> Exercise aim
Return each line of the entries that mentions the word "Given".

> Data records

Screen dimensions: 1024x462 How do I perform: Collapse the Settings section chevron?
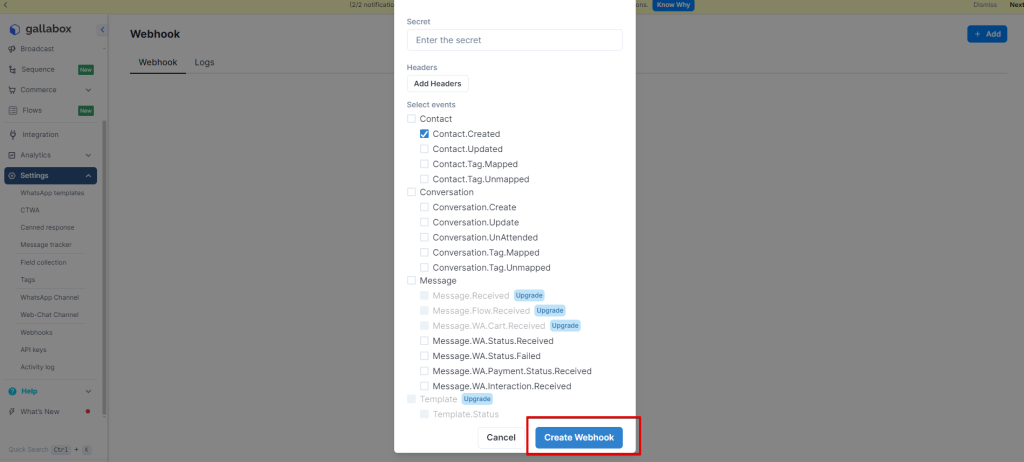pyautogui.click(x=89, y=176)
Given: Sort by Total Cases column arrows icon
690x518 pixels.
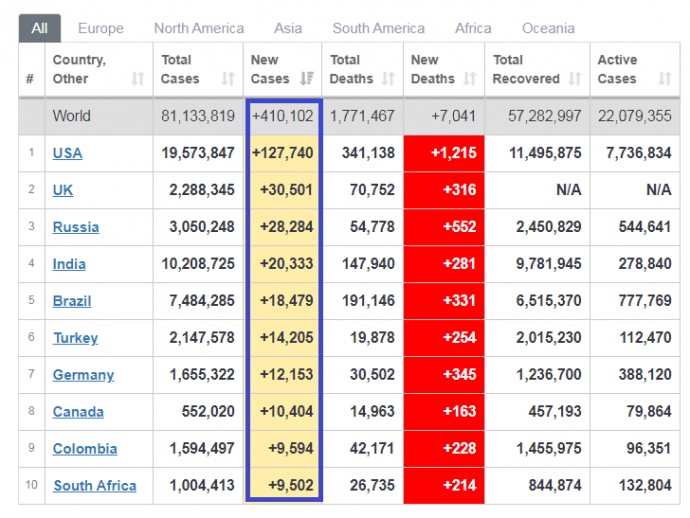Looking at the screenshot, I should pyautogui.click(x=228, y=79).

--

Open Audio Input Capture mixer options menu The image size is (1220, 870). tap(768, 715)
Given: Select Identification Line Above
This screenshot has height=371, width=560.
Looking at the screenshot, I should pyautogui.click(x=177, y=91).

> Exercise answer
Given: Sort by Total Cases column arrows icon
Given: Select Identification Line Above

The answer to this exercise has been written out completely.